Problem statement:
Below are entries. Reproduce exactly the lines between the line holding "This screenshot has width=431, height=202." and the line holding "The width and height of the screenshot is (387, 353).", inclusive, and only those.

Provided records:
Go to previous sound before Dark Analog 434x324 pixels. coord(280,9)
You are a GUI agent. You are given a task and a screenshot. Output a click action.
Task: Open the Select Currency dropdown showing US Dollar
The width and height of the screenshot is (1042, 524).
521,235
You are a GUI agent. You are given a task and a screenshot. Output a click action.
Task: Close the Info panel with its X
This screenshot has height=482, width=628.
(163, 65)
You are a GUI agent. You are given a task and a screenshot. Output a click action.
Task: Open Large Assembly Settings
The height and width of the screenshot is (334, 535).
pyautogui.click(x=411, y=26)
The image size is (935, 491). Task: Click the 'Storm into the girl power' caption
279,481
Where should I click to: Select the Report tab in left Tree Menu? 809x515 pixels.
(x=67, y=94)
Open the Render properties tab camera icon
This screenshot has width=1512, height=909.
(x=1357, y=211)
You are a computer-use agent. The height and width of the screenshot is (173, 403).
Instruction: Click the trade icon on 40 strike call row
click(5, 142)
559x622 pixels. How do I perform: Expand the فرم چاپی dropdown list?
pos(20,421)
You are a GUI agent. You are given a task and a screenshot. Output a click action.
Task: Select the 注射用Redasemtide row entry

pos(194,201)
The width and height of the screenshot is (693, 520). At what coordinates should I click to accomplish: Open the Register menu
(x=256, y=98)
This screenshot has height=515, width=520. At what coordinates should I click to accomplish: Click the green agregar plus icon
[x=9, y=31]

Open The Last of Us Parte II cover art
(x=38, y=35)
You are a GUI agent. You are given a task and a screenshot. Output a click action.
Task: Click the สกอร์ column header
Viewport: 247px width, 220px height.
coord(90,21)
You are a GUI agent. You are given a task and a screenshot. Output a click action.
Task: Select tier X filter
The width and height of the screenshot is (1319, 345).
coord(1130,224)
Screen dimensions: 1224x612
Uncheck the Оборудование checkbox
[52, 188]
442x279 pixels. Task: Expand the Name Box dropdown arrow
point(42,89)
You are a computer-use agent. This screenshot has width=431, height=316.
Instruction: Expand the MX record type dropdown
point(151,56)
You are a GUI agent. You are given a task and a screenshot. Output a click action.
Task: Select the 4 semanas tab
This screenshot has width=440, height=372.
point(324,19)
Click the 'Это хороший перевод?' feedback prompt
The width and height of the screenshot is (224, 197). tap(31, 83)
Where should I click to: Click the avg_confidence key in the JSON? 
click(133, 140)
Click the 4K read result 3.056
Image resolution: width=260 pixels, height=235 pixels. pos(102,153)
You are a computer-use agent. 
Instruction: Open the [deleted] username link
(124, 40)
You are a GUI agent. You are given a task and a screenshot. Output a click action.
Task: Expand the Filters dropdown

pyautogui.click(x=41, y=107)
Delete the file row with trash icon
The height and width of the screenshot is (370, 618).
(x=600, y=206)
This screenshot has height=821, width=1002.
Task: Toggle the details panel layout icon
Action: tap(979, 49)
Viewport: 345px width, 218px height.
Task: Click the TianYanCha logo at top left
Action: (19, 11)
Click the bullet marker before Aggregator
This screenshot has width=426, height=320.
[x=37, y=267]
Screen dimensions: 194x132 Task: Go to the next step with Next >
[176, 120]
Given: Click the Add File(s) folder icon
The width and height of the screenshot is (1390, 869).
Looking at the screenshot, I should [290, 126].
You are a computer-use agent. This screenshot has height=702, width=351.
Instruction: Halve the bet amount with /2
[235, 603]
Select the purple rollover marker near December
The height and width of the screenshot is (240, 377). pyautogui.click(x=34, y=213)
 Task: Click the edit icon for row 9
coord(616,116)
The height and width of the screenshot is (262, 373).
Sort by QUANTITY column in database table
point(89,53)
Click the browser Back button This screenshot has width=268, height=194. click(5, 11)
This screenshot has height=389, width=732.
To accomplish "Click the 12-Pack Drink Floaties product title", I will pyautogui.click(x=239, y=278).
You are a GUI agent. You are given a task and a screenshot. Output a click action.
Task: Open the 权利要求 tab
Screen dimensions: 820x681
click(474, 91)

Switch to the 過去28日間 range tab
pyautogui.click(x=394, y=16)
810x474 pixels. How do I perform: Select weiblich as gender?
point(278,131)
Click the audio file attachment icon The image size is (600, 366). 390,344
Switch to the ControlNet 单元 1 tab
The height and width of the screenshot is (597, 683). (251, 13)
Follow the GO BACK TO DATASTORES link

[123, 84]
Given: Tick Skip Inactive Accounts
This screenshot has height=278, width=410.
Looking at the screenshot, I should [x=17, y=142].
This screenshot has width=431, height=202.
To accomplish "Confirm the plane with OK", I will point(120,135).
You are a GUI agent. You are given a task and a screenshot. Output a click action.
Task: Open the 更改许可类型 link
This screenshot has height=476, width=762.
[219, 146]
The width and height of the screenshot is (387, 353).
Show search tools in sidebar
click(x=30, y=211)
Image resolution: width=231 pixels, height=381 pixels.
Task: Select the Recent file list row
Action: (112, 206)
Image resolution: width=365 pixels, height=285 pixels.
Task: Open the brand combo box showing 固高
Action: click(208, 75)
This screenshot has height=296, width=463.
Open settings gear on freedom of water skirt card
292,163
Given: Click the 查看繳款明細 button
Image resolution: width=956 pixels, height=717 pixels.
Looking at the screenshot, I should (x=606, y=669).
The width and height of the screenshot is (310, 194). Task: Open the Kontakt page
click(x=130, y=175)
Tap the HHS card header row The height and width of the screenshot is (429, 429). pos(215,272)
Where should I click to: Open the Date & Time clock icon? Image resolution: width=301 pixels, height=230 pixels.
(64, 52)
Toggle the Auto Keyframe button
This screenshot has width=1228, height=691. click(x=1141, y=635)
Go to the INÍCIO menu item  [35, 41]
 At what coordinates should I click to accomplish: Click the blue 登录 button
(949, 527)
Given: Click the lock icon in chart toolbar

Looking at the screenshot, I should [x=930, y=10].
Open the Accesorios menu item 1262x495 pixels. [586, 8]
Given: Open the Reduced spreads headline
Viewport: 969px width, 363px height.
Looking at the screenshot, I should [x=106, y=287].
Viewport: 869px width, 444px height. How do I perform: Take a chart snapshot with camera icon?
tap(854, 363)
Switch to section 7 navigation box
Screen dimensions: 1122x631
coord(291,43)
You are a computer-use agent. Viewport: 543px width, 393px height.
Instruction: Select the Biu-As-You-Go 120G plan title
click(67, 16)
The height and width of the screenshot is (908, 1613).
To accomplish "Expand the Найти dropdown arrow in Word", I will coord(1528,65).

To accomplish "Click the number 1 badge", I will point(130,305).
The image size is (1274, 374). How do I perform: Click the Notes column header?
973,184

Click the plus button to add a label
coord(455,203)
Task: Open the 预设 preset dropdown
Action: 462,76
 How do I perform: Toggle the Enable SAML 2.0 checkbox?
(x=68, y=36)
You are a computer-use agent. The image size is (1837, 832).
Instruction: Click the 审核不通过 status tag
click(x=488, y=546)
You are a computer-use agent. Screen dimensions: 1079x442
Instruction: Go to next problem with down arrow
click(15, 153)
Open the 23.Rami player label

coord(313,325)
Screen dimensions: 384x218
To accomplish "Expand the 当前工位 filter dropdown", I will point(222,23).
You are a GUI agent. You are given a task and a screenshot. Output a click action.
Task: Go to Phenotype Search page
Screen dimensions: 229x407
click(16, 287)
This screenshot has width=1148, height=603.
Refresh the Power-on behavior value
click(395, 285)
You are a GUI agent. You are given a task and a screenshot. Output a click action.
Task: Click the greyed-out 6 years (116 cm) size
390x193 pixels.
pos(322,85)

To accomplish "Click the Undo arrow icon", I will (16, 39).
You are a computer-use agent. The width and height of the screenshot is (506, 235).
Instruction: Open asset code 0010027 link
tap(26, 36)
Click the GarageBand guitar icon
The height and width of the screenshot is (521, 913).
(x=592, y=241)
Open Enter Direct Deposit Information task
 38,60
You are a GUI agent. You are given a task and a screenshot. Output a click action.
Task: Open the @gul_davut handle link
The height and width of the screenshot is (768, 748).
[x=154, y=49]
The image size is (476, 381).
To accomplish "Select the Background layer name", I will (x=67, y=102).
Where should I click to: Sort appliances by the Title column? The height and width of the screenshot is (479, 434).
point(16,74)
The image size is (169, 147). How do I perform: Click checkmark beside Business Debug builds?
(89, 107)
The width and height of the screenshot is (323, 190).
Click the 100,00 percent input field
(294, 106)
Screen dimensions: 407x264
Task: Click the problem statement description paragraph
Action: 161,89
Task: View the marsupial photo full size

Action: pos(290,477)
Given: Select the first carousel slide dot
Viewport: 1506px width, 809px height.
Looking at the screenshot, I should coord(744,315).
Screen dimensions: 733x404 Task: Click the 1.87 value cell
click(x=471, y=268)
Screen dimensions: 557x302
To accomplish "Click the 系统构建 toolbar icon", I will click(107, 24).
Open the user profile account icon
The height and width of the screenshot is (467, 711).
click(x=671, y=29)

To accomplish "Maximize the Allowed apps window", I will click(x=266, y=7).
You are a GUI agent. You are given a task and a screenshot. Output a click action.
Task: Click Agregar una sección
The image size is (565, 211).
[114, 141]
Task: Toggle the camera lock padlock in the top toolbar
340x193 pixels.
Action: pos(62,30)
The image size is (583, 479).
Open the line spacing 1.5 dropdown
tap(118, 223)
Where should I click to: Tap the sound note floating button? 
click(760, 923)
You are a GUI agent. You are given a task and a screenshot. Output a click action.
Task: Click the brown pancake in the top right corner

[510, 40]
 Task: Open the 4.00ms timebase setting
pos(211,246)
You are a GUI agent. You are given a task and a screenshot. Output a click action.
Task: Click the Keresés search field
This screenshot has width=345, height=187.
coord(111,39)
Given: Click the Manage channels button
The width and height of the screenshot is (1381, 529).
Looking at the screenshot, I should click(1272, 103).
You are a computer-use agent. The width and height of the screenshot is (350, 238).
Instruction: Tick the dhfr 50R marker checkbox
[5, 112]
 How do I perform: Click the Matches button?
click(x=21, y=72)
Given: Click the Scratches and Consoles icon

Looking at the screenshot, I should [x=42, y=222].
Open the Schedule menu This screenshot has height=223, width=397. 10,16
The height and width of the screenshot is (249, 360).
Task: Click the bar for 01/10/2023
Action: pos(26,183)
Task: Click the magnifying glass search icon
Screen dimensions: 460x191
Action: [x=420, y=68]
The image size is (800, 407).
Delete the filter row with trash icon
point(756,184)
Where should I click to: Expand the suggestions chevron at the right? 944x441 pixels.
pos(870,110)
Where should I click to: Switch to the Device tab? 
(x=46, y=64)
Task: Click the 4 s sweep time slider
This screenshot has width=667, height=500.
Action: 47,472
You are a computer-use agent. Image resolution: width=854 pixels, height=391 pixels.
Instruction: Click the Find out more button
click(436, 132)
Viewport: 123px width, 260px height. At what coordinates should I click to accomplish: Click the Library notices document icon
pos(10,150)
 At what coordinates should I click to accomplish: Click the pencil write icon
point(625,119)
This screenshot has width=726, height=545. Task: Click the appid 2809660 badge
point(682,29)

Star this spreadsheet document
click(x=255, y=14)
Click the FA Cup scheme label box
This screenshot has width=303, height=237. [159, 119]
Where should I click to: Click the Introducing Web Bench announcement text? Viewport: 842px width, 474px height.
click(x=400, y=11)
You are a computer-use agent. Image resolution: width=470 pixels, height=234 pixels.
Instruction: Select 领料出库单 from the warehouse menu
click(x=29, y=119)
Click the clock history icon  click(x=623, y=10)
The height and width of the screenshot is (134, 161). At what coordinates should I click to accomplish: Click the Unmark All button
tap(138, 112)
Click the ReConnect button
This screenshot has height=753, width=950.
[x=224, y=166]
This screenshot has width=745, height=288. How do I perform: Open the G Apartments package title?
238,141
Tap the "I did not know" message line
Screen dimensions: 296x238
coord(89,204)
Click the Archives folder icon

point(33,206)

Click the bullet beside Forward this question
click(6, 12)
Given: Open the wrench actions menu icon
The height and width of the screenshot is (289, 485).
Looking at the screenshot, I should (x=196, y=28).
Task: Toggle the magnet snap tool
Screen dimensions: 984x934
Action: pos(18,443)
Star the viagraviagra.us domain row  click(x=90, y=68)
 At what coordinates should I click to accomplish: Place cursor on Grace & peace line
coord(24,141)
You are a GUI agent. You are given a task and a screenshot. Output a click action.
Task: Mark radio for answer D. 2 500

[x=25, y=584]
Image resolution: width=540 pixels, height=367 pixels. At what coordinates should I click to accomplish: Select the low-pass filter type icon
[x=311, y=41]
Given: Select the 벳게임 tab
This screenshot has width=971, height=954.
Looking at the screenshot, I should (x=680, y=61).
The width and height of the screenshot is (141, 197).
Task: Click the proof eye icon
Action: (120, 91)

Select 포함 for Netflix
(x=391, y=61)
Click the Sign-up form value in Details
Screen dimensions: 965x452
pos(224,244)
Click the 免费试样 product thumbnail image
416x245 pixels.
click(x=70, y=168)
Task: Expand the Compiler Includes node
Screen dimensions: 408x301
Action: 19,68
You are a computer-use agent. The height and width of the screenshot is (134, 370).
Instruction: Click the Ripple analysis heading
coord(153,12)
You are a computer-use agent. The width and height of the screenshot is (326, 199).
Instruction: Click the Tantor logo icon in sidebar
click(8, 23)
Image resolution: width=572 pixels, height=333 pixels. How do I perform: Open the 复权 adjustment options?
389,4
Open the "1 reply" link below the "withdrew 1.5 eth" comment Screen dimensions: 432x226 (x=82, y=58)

Response to this exercise:
This screenshot has width=431, height=202.
To accomplish "Confirm the plane with OK", I will point(120,135).
You are a GUI agent. You are given a task and a screenshot. Output a click action.
Task: Open the 更改许可类型 link
This screenshot has height=476, width=762.
[219, 146]
The width and height of the screenshot is (387, 353).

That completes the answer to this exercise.